Kârı ve piyasayı gözeten bütün inşaatlar bir an önce durdurulmalı ve hatta sonrası için yasaklanmalıdır. Piyasanın arsız isteklerinden ziyade, ihtiyaçların planlanması mecburidir.
İklim krizinde dönülmez ufkun sonunu vaat eden tüm beton dökümleri ivedilikle durdurulmalıdır.
Daha çok inşaat seçkin bir azınlığa daha fazla refah getirirken, yoksul bir çoğunluğa daha fazla yoksulluk getirir. Katma değeri düşük bir sektöre olan bu saplantı toplumsal fayda ve birikime değil, bireysel sermaye birikimine yaramaktadır.
Adam Smith’in görünmez elinin şerrinden, kooperatif ve sosyal konutlara sığınırız.
Mevcut binalar iyileştirilmeli ve enerji verimliliği yatırımları yapılmalıdır.
Halktan çalınarak elde edilen 1,7 milyondan fazla boş ev sosyal konuta çevrilmelidir.
Bugün artık bireysel kazancı değil, kolektif güvenliği ve toplumsal tasarrufu önceleyen bir politika seti oluşturulmalıdır” önerilerini sunuyor gençler.

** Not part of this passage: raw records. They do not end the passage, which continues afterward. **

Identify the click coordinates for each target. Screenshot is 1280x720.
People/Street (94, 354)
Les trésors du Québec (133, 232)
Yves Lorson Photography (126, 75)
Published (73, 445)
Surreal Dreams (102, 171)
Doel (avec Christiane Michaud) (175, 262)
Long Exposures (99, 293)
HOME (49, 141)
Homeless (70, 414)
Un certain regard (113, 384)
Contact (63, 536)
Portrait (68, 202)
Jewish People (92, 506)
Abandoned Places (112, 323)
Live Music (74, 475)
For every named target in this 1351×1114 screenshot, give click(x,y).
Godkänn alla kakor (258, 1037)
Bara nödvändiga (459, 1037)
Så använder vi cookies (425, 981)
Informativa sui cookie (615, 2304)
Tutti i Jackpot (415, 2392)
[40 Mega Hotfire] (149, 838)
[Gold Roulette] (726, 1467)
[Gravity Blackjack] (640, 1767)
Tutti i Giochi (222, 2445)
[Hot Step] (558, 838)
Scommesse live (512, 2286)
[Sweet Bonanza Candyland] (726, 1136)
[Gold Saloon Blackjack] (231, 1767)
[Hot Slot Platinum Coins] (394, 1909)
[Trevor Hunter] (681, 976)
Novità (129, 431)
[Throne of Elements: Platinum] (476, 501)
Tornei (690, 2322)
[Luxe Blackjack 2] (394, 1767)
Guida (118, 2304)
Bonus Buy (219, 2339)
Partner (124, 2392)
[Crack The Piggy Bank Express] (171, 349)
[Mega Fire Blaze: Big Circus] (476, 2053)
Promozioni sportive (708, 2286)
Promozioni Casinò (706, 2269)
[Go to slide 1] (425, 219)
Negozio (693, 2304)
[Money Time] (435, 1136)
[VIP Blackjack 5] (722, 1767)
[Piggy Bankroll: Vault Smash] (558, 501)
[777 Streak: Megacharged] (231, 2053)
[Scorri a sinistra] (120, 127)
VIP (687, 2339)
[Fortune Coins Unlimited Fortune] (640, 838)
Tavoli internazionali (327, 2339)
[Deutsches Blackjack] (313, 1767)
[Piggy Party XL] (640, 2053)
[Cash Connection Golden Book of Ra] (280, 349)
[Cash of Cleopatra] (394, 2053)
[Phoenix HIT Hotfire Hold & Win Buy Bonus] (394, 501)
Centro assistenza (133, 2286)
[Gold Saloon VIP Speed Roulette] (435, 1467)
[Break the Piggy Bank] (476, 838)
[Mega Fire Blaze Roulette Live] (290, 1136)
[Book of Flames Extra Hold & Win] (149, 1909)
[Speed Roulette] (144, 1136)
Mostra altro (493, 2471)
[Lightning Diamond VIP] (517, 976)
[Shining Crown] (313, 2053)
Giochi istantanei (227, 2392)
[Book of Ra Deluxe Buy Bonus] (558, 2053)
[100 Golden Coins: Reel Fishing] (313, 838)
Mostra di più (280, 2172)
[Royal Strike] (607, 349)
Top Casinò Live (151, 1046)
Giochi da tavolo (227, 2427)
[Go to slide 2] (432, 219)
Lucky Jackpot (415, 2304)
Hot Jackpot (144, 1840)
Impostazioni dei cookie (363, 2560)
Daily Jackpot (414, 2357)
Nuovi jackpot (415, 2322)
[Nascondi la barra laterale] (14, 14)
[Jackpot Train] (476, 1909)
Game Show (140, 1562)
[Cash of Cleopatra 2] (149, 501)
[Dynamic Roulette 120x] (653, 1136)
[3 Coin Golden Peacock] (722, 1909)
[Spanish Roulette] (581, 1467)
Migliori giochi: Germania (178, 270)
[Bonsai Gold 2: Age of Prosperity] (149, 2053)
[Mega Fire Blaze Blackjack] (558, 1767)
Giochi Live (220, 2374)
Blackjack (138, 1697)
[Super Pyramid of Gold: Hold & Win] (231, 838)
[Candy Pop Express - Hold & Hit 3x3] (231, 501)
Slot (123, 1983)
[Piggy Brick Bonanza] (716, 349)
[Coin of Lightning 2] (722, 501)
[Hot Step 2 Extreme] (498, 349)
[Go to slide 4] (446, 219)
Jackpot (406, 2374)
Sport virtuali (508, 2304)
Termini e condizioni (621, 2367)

“Görünen gerçek olsaydı bilime gerek kalmazdı” K.Marx.
İlk evim, ilk iş yerim, ilk arsam, kentsel dönüşüm … Ortada barınma ve hayata tutunma ihtiyacımızın sömürülmesi ile iktidar için seçimin finansmanı ile sosyal ve ekolojik yıkım projeleri var.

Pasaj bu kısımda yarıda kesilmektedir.